**What is required**
Output only the lines below that start at the line containing "Instruction: Reject the sender using 拒收" and end at the line containing "Task: Click the 涨跌家数 column header", with both ends kept.

**Data to process**
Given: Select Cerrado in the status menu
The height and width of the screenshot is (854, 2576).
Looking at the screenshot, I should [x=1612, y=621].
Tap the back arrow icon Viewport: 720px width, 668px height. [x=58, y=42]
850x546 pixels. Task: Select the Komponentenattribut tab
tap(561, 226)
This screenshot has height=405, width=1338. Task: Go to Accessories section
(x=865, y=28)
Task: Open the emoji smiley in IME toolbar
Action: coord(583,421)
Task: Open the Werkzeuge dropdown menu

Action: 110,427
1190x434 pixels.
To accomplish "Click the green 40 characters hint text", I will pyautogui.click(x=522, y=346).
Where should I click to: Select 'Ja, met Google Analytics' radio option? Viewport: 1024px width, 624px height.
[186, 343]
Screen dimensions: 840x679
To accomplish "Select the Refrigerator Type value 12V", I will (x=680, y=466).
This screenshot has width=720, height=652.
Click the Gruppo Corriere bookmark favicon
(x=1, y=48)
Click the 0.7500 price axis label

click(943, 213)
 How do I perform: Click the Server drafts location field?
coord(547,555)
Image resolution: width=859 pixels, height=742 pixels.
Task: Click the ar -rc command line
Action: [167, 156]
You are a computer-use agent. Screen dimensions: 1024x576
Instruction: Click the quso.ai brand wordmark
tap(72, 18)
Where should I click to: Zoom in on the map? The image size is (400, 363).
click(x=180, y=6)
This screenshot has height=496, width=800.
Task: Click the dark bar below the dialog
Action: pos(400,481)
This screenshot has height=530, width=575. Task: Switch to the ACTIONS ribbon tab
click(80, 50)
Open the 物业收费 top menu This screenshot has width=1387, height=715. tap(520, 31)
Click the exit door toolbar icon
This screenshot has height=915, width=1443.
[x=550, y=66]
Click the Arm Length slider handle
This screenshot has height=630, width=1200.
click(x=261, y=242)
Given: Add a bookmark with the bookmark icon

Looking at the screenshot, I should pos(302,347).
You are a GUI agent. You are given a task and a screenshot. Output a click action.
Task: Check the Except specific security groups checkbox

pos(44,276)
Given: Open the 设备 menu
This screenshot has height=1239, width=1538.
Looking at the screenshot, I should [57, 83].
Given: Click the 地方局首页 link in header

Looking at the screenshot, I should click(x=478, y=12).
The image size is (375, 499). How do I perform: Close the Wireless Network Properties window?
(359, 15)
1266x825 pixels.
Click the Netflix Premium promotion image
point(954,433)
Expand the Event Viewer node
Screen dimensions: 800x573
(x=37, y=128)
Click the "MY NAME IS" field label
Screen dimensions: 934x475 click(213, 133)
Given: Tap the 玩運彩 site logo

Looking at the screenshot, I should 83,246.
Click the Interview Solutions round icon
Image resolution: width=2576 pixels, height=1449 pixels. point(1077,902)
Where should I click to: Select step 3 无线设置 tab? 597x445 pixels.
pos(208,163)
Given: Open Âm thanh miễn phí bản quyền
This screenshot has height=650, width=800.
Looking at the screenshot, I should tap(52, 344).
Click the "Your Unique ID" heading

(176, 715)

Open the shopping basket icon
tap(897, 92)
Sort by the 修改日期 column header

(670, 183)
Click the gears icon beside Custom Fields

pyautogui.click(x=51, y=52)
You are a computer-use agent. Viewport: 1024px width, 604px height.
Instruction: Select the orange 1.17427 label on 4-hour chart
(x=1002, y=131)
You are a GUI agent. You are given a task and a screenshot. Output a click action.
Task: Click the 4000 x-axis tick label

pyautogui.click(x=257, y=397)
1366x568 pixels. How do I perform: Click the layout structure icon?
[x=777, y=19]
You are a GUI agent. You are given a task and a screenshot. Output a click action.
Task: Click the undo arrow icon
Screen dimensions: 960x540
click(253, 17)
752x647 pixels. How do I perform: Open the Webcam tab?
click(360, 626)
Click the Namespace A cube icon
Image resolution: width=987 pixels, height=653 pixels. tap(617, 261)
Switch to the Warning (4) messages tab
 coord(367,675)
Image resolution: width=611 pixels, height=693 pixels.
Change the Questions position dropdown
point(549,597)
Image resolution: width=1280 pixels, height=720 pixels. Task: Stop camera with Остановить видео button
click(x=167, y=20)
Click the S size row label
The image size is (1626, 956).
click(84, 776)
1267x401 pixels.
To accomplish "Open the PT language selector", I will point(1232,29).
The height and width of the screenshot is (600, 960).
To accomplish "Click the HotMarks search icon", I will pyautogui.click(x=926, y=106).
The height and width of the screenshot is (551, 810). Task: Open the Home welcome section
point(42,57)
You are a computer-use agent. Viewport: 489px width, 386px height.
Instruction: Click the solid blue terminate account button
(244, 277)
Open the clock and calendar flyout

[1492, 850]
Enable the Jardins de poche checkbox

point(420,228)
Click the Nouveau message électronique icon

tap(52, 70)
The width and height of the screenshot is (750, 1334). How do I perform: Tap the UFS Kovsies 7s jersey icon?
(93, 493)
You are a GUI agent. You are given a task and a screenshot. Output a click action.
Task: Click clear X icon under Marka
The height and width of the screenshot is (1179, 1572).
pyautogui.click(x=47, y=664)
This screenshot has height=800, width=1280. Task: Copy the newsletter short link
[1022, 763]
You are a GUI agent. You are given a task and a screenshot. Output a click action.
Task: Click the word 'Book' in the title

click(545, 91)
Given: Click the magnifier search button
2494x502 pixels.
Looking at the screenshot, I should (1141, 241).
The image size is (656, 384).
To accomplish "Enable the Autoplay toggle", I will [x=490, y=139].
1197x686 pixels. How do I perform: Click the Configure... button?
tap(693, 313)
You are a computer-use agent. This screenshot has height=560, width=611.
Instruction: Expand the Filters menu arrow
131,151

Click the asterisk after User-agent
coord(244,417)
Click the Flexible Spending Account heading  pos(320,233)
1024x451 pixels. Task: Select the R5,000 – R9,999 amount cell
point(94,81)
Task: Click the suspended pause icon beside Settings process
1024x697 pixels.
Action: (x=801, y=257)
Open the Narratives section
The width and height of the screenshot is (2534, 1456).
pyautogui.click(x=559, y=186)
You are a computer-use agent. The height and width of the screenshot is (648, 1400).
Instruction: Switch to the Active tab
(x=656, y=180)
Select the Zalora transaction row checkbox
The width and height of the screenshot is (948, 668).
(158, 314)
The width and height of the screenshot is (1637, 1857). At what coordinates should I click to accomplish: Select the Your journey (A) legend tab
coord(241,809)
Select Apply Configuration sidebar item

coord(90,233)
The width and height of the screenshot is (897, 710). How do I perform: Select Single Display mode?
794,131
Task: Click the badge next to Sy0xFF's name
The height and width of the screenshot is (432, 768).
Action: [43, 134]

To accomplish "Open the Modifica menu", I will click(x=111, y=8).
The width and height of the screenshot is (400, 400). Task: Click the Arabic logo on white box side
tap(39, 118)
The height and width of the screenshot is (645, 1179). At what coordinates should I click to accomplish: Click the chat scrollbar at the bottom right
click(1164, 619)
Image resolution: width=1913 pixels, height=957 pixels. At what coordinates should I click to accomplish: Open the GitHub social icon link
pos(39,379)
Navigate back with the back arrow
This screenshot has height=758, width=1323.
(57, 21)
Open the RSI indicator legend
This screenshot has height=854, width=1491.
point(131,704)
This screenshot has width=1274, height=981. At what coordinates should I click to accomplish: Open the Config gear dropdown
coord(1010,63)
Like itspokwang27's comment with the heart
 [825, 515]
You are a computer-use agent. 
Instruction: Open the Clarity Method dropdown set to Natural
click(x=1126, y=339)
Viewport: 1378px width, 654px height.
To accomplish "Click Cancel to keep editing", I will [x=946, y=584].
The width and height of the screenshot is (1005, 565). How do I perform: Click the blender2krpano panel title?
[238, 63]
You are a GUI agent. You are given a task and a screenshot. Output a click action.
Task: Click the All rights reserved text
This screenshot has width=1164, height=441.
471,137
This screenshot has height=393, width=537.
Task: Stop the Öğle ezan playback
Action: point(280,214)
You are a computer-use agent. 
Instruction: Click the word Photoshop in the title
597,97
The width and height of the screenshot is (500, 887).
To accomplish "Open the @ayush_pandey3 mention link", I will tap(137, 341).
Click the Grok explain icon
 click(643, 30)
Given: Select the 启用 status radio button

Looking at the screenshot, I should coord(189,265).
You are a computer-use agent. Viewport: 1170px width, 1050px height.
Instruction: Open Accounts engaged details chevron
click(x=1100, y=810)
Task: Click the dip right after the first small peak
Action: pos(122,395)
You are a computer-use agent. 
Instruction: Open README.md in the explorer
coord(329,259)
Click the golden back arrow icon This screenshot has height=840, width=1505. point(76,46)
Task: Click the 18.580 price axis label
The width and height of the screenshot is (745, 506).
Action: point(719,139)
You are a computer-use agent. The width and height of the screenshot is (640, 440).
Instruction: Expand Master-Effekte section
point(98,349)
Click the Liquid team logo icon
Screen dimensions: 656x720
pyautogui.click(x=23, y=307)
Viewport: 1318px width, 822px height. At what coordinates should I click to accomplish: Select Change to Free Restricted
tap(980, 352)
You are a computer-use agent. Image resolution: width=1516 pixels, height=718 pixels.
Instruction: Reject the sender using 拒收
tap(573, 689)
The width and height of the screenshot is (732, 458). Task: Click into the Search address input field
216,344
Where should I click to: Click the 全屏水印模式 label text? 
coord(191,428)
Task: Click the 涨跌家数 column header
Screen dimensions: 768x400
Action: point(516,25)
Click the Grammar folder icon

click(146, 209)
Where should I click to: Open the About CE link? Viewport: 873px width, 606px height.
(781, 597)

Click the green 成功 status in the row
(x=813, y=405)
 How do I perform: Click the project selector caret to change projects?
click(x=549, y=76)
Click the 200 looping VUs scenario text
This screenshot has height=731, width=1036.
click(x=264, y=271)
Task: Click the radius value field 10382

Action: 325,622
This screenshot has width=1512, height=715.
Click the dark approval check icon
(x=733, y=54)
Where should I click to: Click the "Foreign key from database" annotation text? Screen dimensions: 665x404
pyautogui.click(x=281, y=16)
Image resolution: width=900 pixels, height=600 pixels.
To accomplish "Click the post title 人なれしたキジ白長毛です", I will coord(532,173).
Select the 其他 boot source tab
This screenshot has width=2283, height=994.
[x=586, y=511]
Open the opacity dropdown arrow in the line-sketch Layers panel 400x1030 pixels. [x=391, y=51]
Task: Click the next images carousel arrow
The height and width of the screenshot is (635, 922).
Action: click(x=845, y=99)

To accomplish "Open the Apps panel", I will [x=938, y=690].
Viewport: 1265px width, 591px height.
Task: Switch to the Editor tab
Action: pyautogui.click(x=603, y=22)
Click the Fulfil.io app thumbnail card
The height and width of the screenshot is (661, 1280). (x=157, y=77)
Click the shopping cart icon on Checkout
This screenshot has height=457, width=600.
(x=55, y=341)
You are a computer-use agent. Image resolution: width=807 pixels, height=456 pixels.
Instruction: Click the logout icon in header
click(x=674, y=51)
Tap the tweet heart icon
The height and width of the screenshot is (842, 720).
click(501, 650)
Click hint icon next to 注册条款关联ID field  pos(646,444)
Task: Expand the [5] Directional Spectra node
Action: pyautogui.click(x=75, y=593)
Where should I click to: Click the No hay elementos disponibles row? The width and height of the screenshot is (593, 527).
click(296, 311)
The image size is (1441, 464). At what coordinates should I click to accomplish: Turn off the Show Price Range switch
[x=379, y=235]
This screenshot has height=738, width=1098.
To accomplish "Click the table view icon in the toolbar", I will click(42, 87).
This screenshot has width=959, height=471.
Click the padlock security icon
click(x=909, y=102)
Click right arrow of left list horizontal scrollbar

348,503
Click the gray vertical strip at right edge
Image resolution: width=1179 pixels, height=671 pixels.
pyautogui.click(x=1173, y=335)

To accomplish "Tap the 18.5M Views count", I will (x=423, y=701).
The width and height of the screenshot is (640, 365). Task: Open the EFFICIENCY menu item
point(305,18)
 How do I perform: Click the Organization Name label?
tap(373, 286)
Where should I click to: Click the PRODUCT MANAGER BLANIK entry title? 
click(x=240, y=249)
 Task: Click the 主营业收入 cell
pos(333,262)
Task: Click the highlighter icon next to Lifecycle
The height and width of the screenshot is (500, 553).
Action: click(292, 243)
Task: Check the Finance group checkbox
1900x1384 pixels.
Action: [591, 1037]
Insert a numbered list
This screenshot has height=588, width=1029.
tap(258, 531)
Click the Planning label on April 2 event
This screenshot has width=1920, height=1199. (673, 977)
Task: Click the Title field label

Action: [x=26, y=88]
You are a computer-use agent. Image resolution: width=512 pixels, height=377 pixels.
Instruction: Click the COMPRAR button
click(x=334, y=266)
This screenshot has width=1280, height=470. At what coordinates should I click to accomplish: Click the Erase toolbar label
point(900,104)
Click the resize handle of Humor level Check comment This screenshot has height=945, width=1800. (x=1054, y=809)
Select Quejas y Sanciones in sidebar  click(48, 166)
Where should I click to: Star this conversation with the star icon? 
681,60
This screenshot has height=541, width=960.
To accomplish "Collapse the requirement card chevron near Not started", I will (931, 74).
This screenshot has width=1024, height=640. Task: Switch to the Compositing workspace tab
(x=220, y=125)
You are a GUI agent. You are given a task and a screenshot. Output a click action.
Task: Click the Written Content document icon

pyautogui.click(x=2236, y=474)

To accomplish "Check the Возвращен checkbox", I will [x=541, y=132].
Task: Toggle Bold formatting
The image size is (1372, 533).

**Your response**
Instruction: Reject the sender using 拒收
tap(573, 689)
The width and height of the screenshot is (732, 458). Task: Click into the Search address input field
216,344
Where should I click to: Click the 全屏水印模式 label text? 
coord(191,428)
Task: Click the 涨跌家数 column header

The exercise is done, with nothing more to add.